Trasformare un indumento così significativo e di centennale importanza culturale in biancheria intima a caro prezzo è degradante e disgustoso. Inoltre, cancella la memoria dell'integrazione forzata dei giapponesi e dei nippo americani negli Stati Uniti, e ne trae pure del profitto. #KimOhNo

Mentre l'indignazione dentro e fuori dal Giappone è stata finora focalizzata sull'appropriazione del termine “kimono” da parte della Kardashian per vendere indumenti intimi, altri commentatori hanno evidenziato il fatto che Kim sta provando a registrare come marchio la parola stessa.

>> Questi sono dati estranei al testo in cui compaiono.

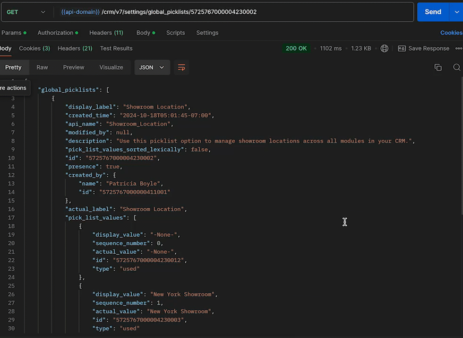This screenshot has width=463, height=338.
Task: Click the Save Response icon
Action: point(402,48)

Come riporta il sito americano di notizie legate all'intrattenimento TMZ, la richiesta di registrazione del marchio KIMONO INTIMATES negli Stati Uniti da parte della Kardashian è consultabile in varie parti del web.

Il famoso account Twitter Tokyo Fashion ha successivamente scritto: “Kim Kardashian ha presentato domanda per registrare una serie di marchi con la parola “kimono” (anche per il kimono in senso stretto); se concessi, questi diritti sul marchio le permetterebbero di vietare alle aziende giapponesi l'utilizzo della parola “kimono” negli Stati Uniti […]”

In una serie di tweet, Tokyo Fashion ha evidenziato il fatto che la Kardashian non è la prima star imprenditrice americana a tentare di registrare come marchio una parola giapponese per acquisirne i diritti commerciali in maniera esclusiva negli Stati Uniti.

È peggio di quando Gwen Stefani presentò domanda di registrazione della parola “Harajuku” come marchio ad uso esclusivo per la sua linea di abbigliamento. All'epoca, alla Stefani venne chiesto di rinunciare ai diritti sulla parola “Harajuku” di “Harajuku Lovers” ma lei rifiutò. Kardashian dovrebbe rinunciare ai diritti sulla parola “Kimono” del suo marchio.

Comunque, il modo giusto per presentare domanda di registrazione di un marchio con la parola “Kimono” è questo:

“Non vi è alcuna pretesa di uso esclusivo di ‘KIMONO’ al di fuori del marchio qui presente.”

Gwen rifiutò di fare in questo modo con “Harajuku”, nonostante fosse stato richiesto dall'esaminatore dell'istanza di registrazione del marchio.

Lo specialista in diritto della proprietà intellettuale e dei brevetti giapponese Kurihara Kiyoshi ha scritto su Yahoo! Japan News [jp], il sito aggregatore di notizie più famoso in Giappone, che la Kardashian potrebbe persino riuscire ad ottenere la registrazione di certi aspetti del brand Kimono [jp]:

日本でも、指定商品に対して普通名詞化している言葉は商標登録できませんが、それは米国も同様でgenericな言葉(一般名詞)は登録できません。

ただ、普通名詞(一般名詞)か否かの判断はあくまでも指定商品に対してであり、たとえば、KIMONOをコンピューター・ソフトウェアや文房具を指定商品として商標登録することは可能です(実際、米国でもそのような登録例があります)。APPLEを、果物を指定商品にして商標登録することはできませんが、コンピューターが指定商品なら商標登録できることを考えるとわかりやすいと思います。

Proprio come negli Stati Uniti, in Giappone parole comuni o generiche (come “kimono”) non possono essere registrate come marchio a fini commerciali. Tuttavia, determinare se una parola sia più o meno comune o generica dipende dal prodotto o dal bene oggetto di registrazione.

Ad esempio, sarebbe possibile registrare come marchio Kimono per un software informatico o prodotti di cancelleria. Di fatto negli Stati Uniti questo accade già: mentre APPLE non può essere registrata come marchio per la frutta, è ben noto che APPLE è il marchio di una linea di prodotti informatici.

Nell'articolo Kurihara indica che, mentre è difficile prevedere se la Kardashian riuscirà ad ottenere i diritti sul termine “Kimono” come brand per la sua linea di biancheria intima, potrebbe comunque riuscire a registrare il termine come marchio per la sua linea di valigie, accessori e deodoranti.